- PharmAust has received Australian Government Advance Finding for pre-approval for research and development (R&D) activities
- It has received an estimated research and development expenditure in Australia of $2.215 million, and an overseas expenditure of $1.123 million
- PharmAust applied to the ISA for advanced and overseas findings given that its R&D didn’t comply with traditional tax rebate requirements
- Research and development funds will go towards developing monepantel in treating dogs with cancer
- Shares are steady trading for 15 cents apiece
PharmAust has received pre-approval for research and development (R&D) tax rebates and activities for developing monepantel in treating dogs with cancer.
The assessment was completed by the Australian Government’s Department of Industry, Innovation and Science (ISA) and amounts to 43.5 per cent on eligible activities.
These tax incentives reduces company R&D costs by offering tax offsets for eligible R&D expenditure.
Eligible companies with a turnover of less than $20 million receive a refundable tax offset which allows for the benefit to be paid as a cash refund if they are in a tax-loss position.
PharmAust will only receive tax credits under the R&D Tax Incentive (RDTI) program for research and development in Australia.
PharmAust’s Phase I and Phase II clinical trials use monepantel as a treatment for canine cancer but much of its R&D cannot be undertaken in Australia due to drug development, manufacturing facilities, and canine cancer research centres not being available in Australia.
Under these circumstances PharmAust made an application to the Department of Industry, Innovation and Science (ISA) for advanced and overseas findings.

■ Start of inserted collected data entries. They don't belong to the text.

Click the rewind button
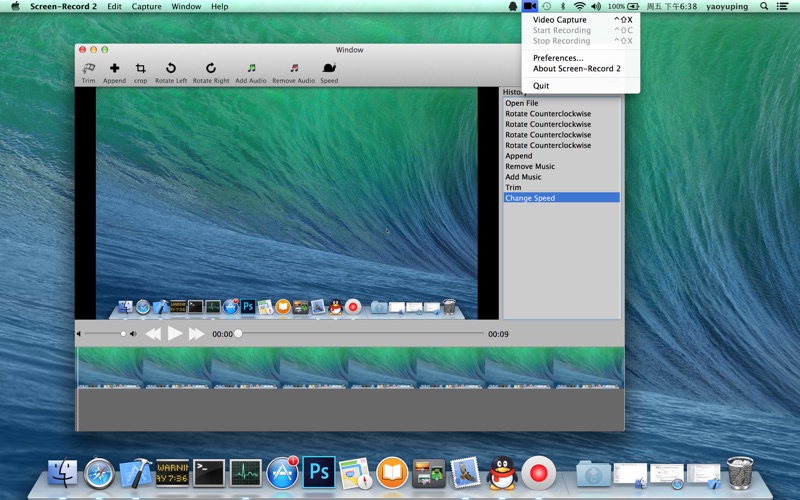The height and width of the screenshot is (500, 800). click(153, 334)
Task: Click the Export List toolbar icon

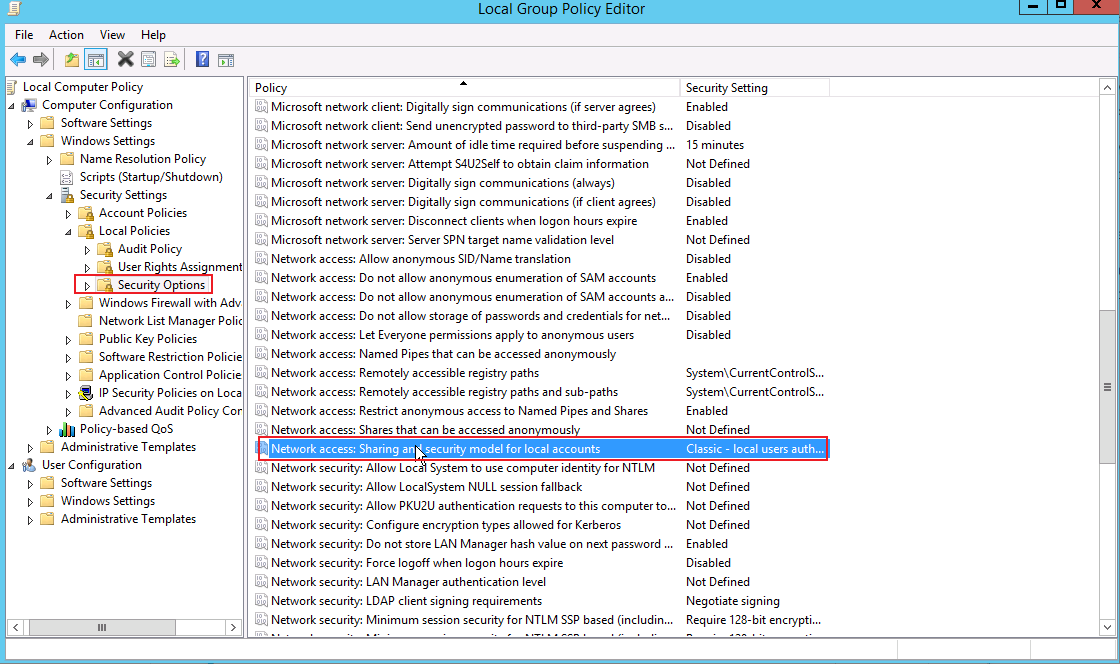Action: (171, 60)
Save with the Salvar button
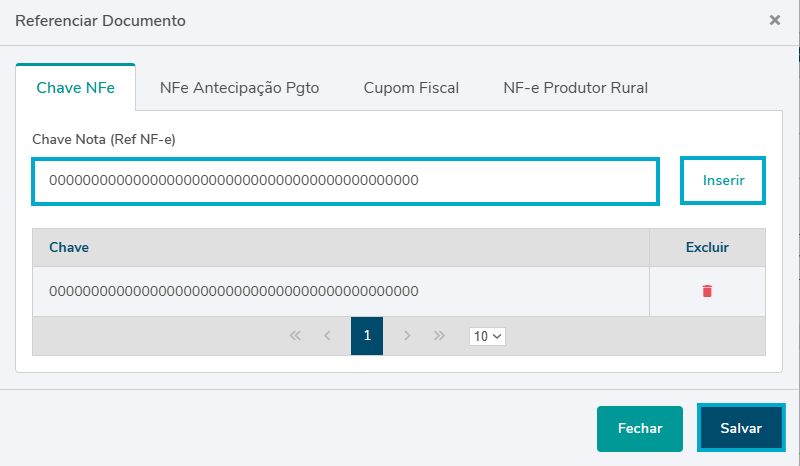 coord(741,428)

The application included seeking confirmation that the Phase I and II clinical trials in canines constitute R&D activities supported by the RDTI.
It also included the ability to include payments to overseas service providers in current and future applications for the RDTI.
Upon review and assessment of the application, the ISA has issued certificates to PharmAust under sections of the Industry Research and Development Act of 1986.
The pre-approvals relate specifically to expenses incurred in conducting and supporting the clinical trials in Australia which are testing the effects of monepantel in dogs with cancer.
They also cover overseas R&D activities supported in these trials.
These findings will enable PharmAust to claim an estimated R&D expenditure in Australia of $2.215 million and overseas expenditure of $1.123 million over the three year specified period.
PharmAust Managing Director Dr Richard Mollard couldn’t be happier with the outcome.
“PharmAust is grateful to the Australian Government who provide the Australian pharmaceutical industry with this assistance,” he said.
“Having certainty over the R&D tax rebate for the next three years greatly assists PharmAust accelerate its work,” he added.
To date, PharmAust has manufactured sufficient tablets to conduct its first Phase II trial testing the effects of monepantel in dogs with B cell Lymphoma.
The approval further paves the way for R&D tax rebate eligibility so that PharmAust can undertake supplementary tablet manufacturing to explore long term effects of the drug for periods over 12 months.
It will now try widen the scope of treatment for dogs with other types of cancer.
“PharmAust is pleased to be developing monepantel as an anti-cancer agent for pet dogs in Australia and also developing monepantel as an Australian export product for overseas markets,” Dr Richard concluded.
PharmAust is steady today trading for 15 cents apiece at 2:01 am AEST.